Rana Dasgupta’s Tokyo Cancelled came to me highly recommended. A friend whose taste in books I have the greatest faith in sent me desperate mails begging me to read it, and another friend gave me pitying looks when I told her I’d never heard of it.

Thinking about it, that might be one of the reasons I found the book underwhelming. Because the truth is, there’s much to like about this book. The opening gambit – a group of travellers, stranded for the night, telling each other stories – is interesting, if unoriginal (forget the Canterbury Tales, for the most sublime use of that device EVER read Calvino’s Castle of Crossed Destinies) and certainly no one can fault Dasgupta for insufficient appetite. The 13 stories in this book cover the widest possible range, spanning multiple geographies and genres, defying classification. They are tales of the wildest invention, heady concoctions of magic and street-smartness, mixing fantasy with a delicately comic humaneness. There are some real gems of ideas here, and there are moments when the Dasgupta’s sheer inventiveness leaves you breathless.
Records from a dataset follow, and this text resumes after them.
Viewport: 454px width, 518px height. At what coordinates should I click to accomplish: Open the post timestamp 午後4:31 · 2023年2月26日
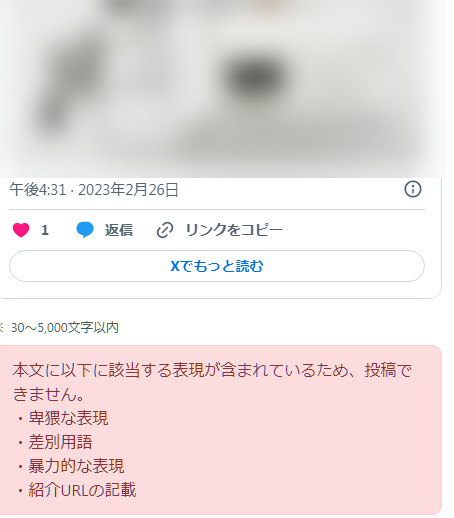[94, 189]
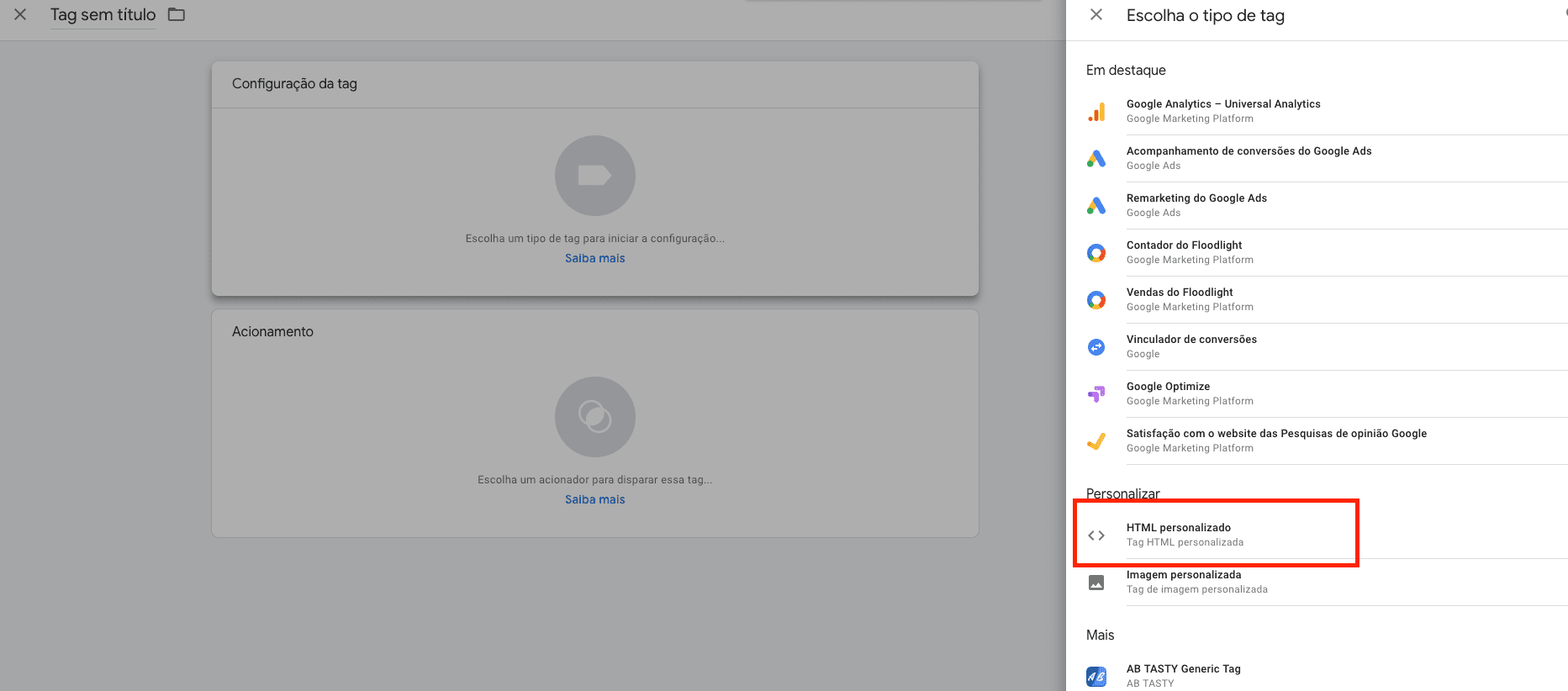Open Saiba mais link under Configuração da tag

(595, 258)
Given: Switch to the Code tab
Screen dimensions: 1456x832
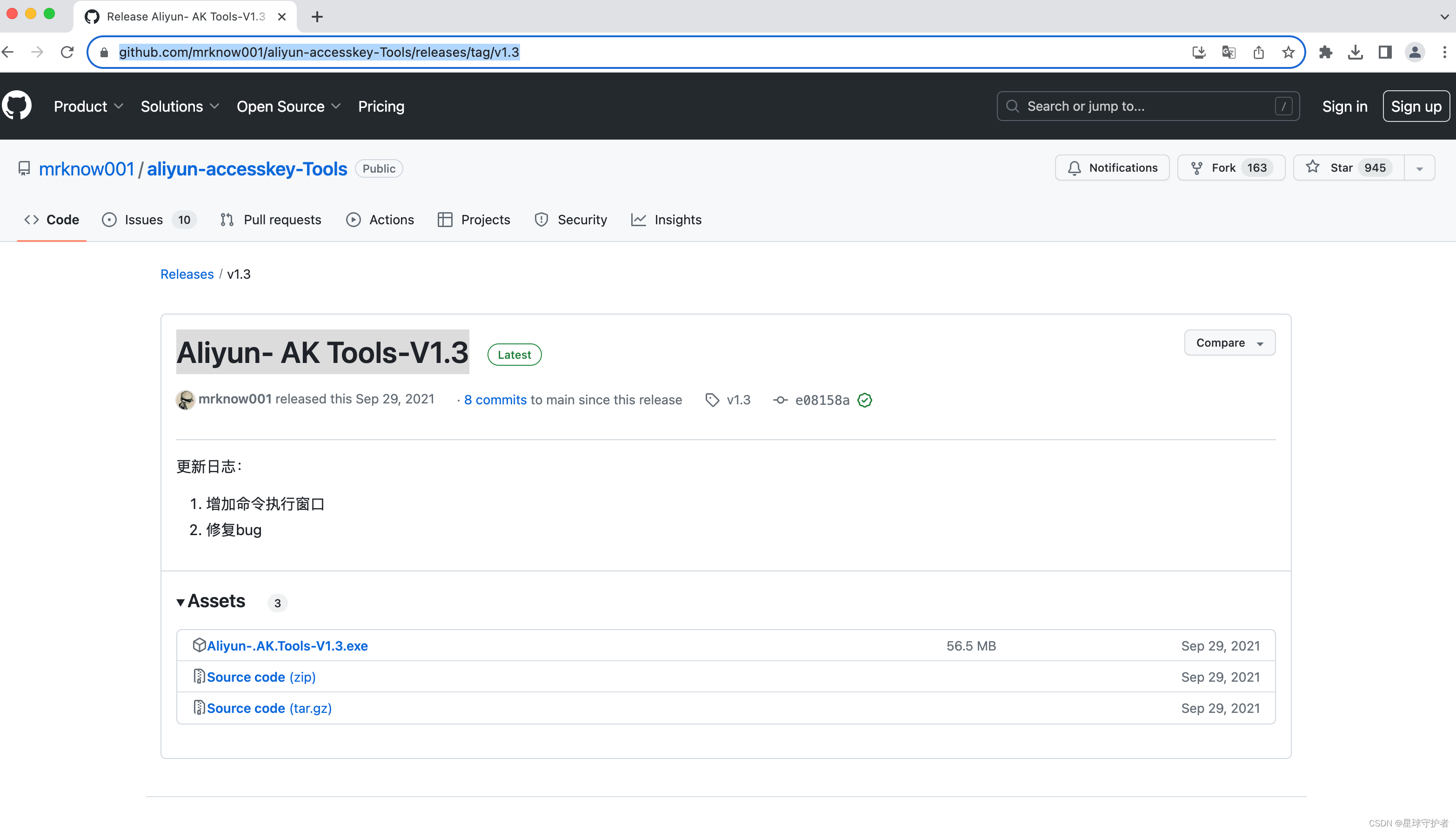Looking at the screenshot, I should tap(52, 220).
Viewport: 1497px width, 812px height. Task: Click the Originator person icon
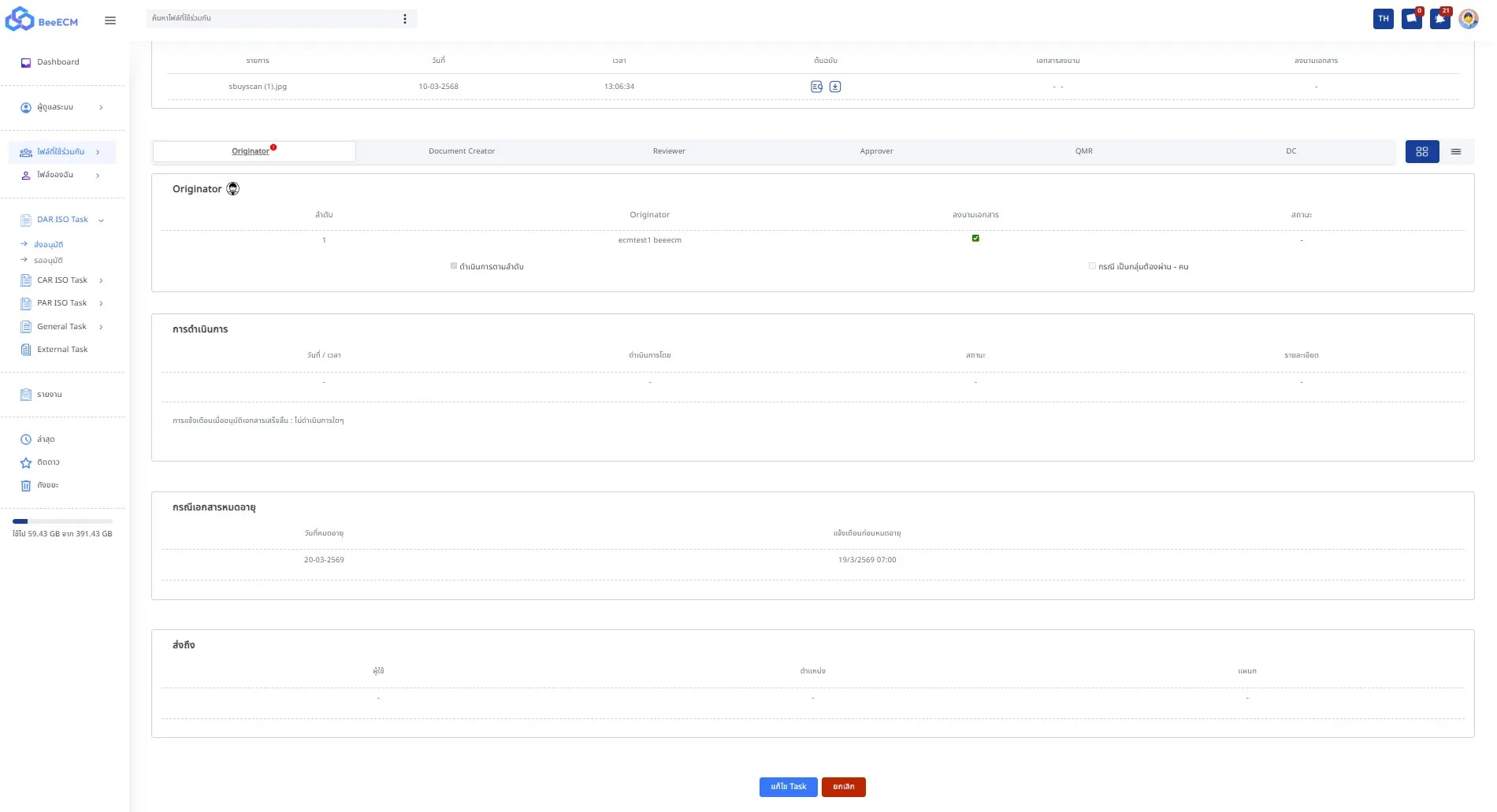point(233,189)
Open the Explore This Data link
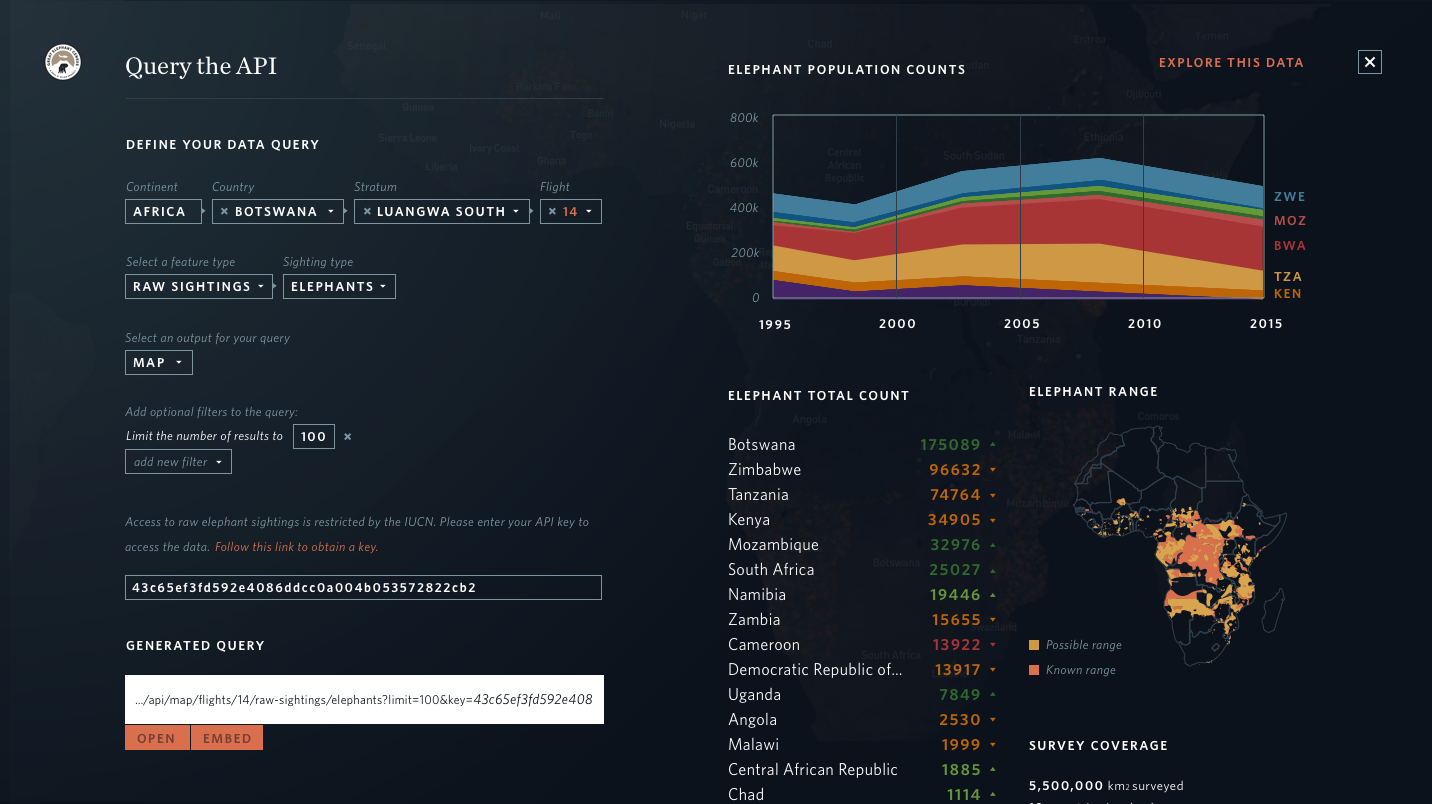This screenshot has width=1432, height=804. click(x=1230, y=62)
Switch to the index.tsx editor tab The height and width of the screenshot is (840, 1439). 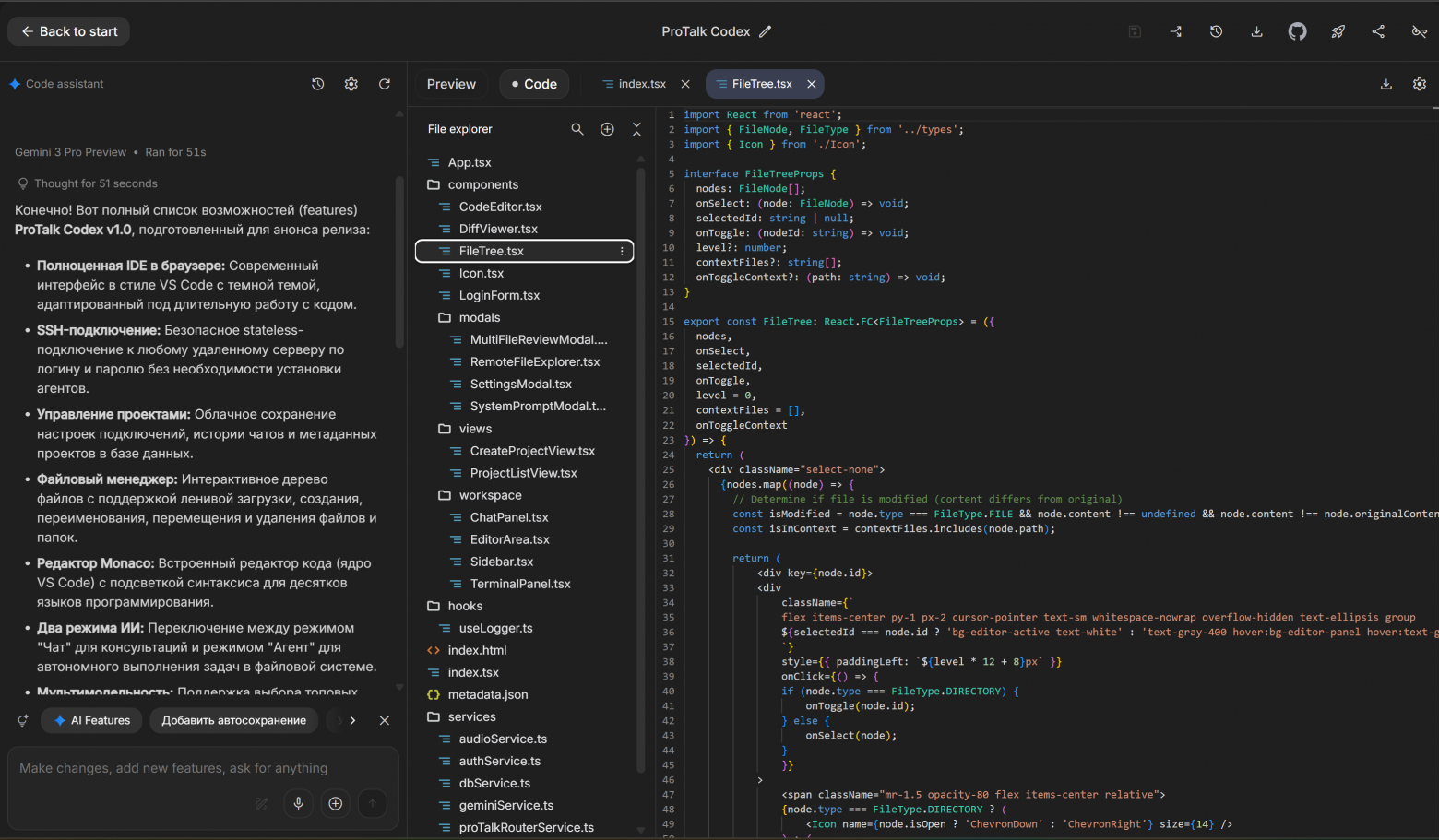[x=641, y=84]
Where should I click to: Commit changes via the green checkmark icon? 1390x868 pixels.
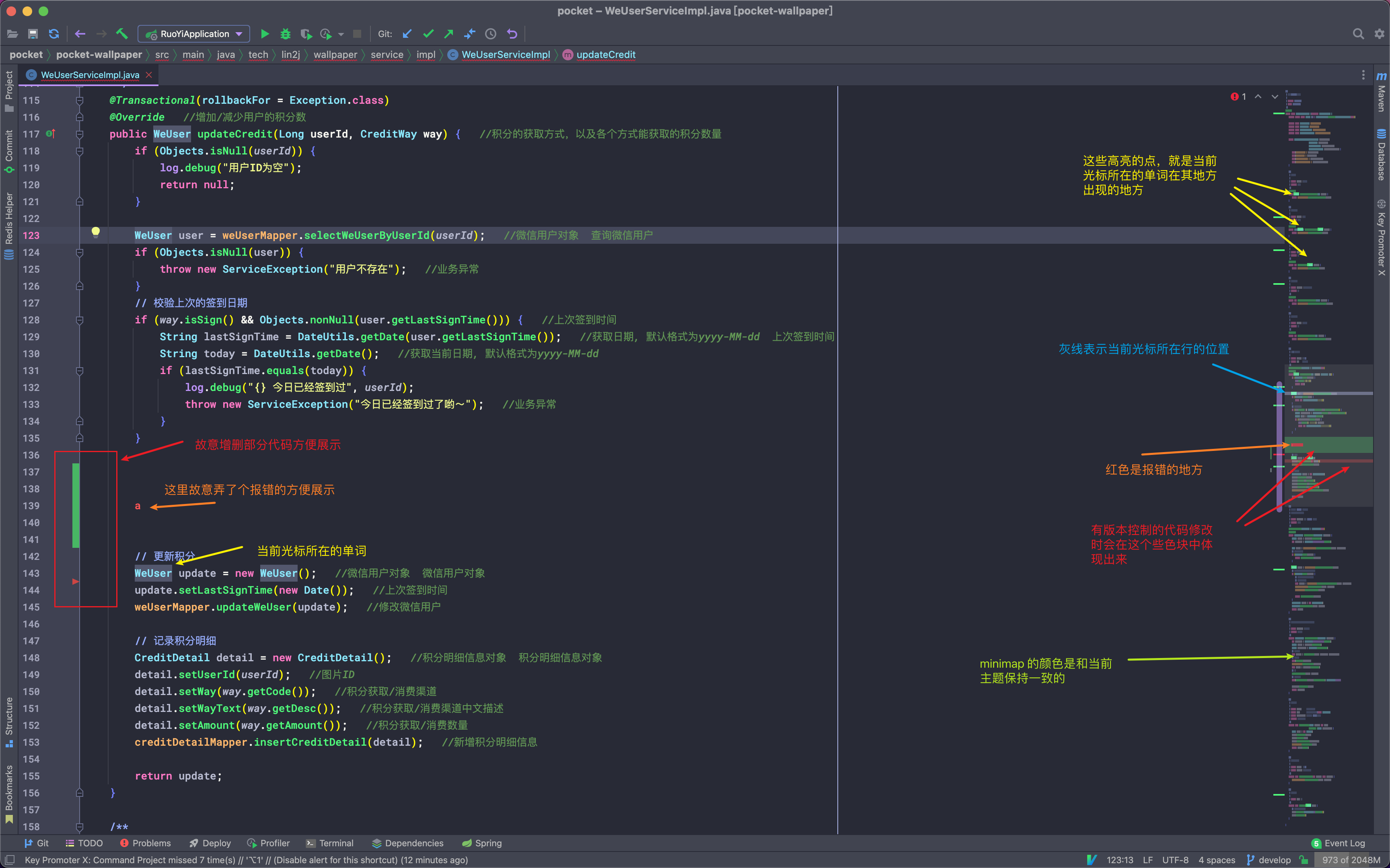pyautogui.click(x=428, y=34)
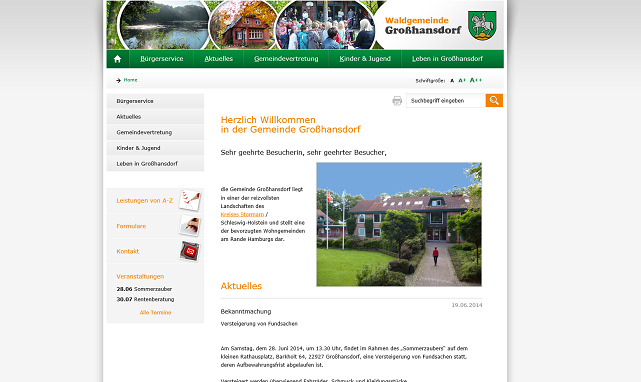Click the Formulare pen-and-paper icon
Screen dimensions: 641x382
(x=190, y=225)
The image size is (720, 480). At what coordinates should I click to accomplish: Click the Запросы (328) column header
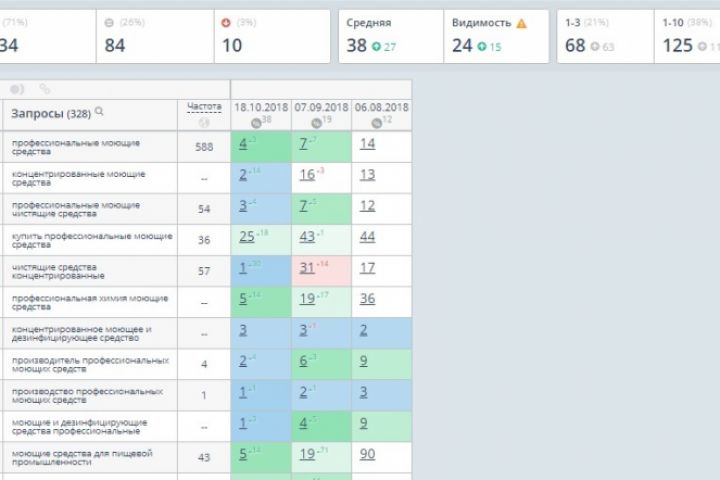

What the book lacks, I think, is purpose. Structure. A sense of inevitability. Truly fantastic writing is not just about being imaginative, it is about a constrained optimisation of the imagination, about the tension between the writer’s manic inventiveness and the bounds that he chooses to impose upon himself. Like Houdini escaping from his chains, the truly great writer thrills us by making the impossible come alive within the confines of the everyday. This is what gives Calvino and Marquez and Kundera their magic – that fact that all that overwhelming invention is tightly bound to a superstructure of political reality, narrative device, or philosophical perspective. Great writing is about creating variety through variation.

Dasgupta lacks any such anchor, so that his stories, both internally and across the book, seem drifting and directionless. There is a great deal of fervid imagining here, but the stories seem less assembled than carelessly stapled together, a collection of brilliant tangents, of loose threads that Dasgupta dishes out with dizzying facility, but never quite manages to reel back in. It’s precisely this sense of potential that makes the stories ultimately disappointing. Again and again I found myself let down, puzzled, when I looked back on the story, by why Dasgupta had not made more out of it, surprised to find that some of the best advances in the plot turned out to be little more than digressions, put in for no other reason than to give Dasgupta the chance to show off his undeniable talent.

Overall, my sense is that Dasgupta is trying too hard. The opening gambit turns out to add little value to the story, the constant change in settings is gratuitious, and many of the side stories are, in the end, more distracting than anything else. Again and again, Dasgupta sacrifices the larger intensity of his story for the sake of a quick witticism, a clever observation, a well written line. This would have a been a much finer book if Dasgupta had pared such digressions out.

What Dasgupta needs, I think, is a much better editor. Someone who will question the relevance, the necessity of much of the flab in the book. Someone who will take Dasgupta to task for the frequent laziness of his writing (he’s capable of really good prose, but much of the book is filled with lines that seem awkward and with dialogue so clunky it makes you wince). Give this man an editor like that and his next book could be a truly brilliant one.

Bottomline: Tokyo Cancelled is a book of considerable but frustrating promise. A collection of short stories that seduces you with how good it could have been, then fails to deliver on all but the most average of its promises. A book that, in the end, never manages to match up to the appetite it creates in you. It’s a cancelled flight of a book, one that is just good enough to make you hang around in the airport, waiting for Rana Dasgupta to finally take off.